Following Endgame, we don’t really know what the Avengers team looks like in the Marvel Cinematic Universe. Is there even a team anymore? While we’ll no doubt see some version of the superhero team in the future, I have a strong feeling that this isn’t the only version of the Avengers we’ll be seeing in the MCU.
Over the past year, we’ve had a few new characters introduced to the MCU in WandaVision, Loki and The Falcon and The Winter Solider. Characters who, when apart may not seem that important, but when put together make up a teenage version of the Earth’s Mightiest Heroes – the Young Avengers.
So who are the Young Avengers, and where would they fit in the MCU?
Who are the Young Avengers?
It probably goes without saying that this is all pure speculation, and is based on what we’ve seen in the MCU so far and a bunch of comics that were published over the past two decades. There are also spoilers ahead for these comics.
Created by writer Allan Heinberg and artist Jim Cheung, the original Young Avengers series ran for 12 issues back in 2005. The initial Young Avengers team included Wiccan (William Maximoff), Iron Lad (Nathaniel Richards), Patriot (Eli Bradley) and Hulking (Teddy Altman), who were then joined by Hawkeye (Kate Bishop), Stature (Cassandra Lang), Speed (Tommy Maximoff) and a version of Vision that is a combination of the android’s programming and Iron Lad’s emotions. If you’ve been paying attention to the MCU, most of those names should sound familiar.

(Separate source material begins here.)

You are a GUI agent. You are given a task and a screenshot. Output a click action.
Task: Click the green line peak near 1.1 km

Cassandra is the daughter of Ant-Man Scott Lang and last appeared in Avengers: Endgame, both William and Tommy Maximoff were in WandaVision and Eli Bradley is the grandson of Isaiah Bradley, who both appeared in The Falcon and The Winter Solider. We haven’t seen Kate Bishop in action yet, but she’s due to debut in the upcoming Hawkeye series on Disney+.
While you might not know Nathaniel Richards by name you’ve seen him before. Or at least, a variant of him – Iron Lad is the teenage version of He Who Remains, aka Kang the Conqueror. Loki has already hinted that we’ll be seeing different variants of Kang in the future and it seems like the MCU is building towards something big with this character, so a heroic version existing somewhere out there in the multiverse makes sense.

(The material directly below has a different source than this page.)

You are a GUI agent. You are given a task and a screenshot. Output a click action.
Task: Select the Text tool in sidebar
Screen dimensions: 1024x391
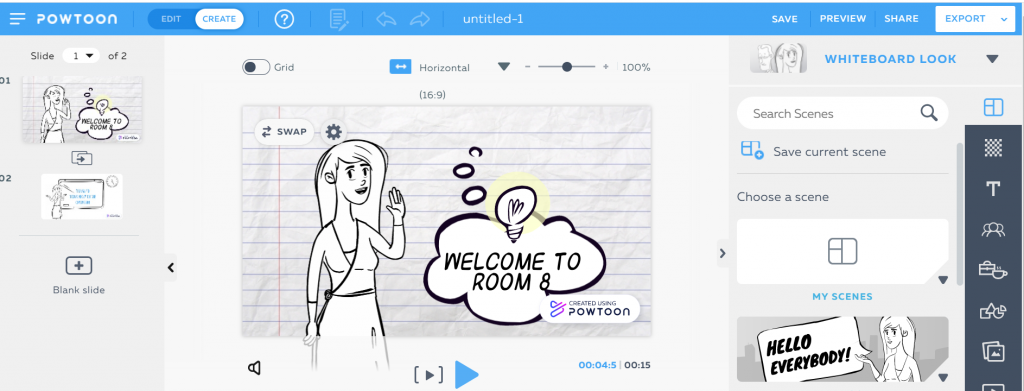[993, 189]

The only major character from this lineup that we haven’t seen yet is Hulking. Although consider he’s a Kree-Skrull hybrid, it wouldn’t be that big of a stretch to suggest that he might rock up in the upcoming Secret Invasion series or The Marvels.
While she’s never been an official member of this team, we’re also due a Ms. Marvel series on Disney+ later this year. I don’t think it’d be that surprising to have the eponymous hero on the Young Avengers team.

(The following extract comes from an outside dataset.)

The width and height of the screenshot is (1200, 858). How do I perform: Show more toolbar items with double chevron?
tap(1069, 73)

How would the Young Avengers fit into the MCU?
As mentioned before, we don’t really know what’s going on with the Avengers at the moment.
In the original comics, the Young Avengers formed because the Avengers had dissembled. Realising that the world needs an Avengers team, Iron Lad brought together Wiccan (originally named Asgardian), Hulkling and Patriot to fill that void. If there is no active Avengers team in the Marvel Cinematic Universe, the Young Avengers could easily fill that void.
What should you read?
Compared to some other Marvel characters, the Younger Avengers are fairly young, so there’s not a lot of comics out there. There’s the original series by Heinberg and Cheung, which shows us how the team formed and has them facing off against Kang the Conqueror, who has travelled back in time to make sure his younger counterpart stays on track to become, y’know, a conqueror.
After that, there’s the sequel Avengers: The Children’s Crusade by the same creative team, and then a second Young Avengers series created by Kieron Gillen and Jamie McKelvie. Released in 2013, this second series included Kid Loki on the team. He’s another character who was recently introduced into the MCU during Loki, and we last saw him wandering off into the Void at the end of time. And if there’s one thing Lokis do well, it’s survive.
All of these comics are pretty good to great. In terms of art, these comics are why Cheung is considered one of the best superhero artists of the past few decades. While McKelvie’s art is comparatively more indie in appearance, his take on superhero comics are crackling with vibrancy and includes some great experiments with page layouts.
There’s an unfortunate trend in mainstream superhero comics where teenagers aren’t written to sound like teenagers, and instead, come across as the spandex-clad versions of “How do you do fellow kids.” Thankfully, both Heinberg and Gillen know how to write teenagers that actually sound like teenagers, adolescent awkwardness and angst included.
This isn’t too surprising in Heinberg’s case, as he was the co-executive producer, executive consultant and writer for The OC. This also explains why The OC was the only mid-2000s teen drama to namedrop comics writer Brian Michael Bendis in multiple episodes.
Only time will tell if the Young Avengers will be making the jump from the comic page to the big screen. Considering how chock-full Phase Four of the Marvel Cinematic Universe currently is though, we probably won’t see the teenage superhero team get together until maybe Phase Five.
But if we do get some version of the Young Avengers in the future, I just want to be the first to say, “I told you so.”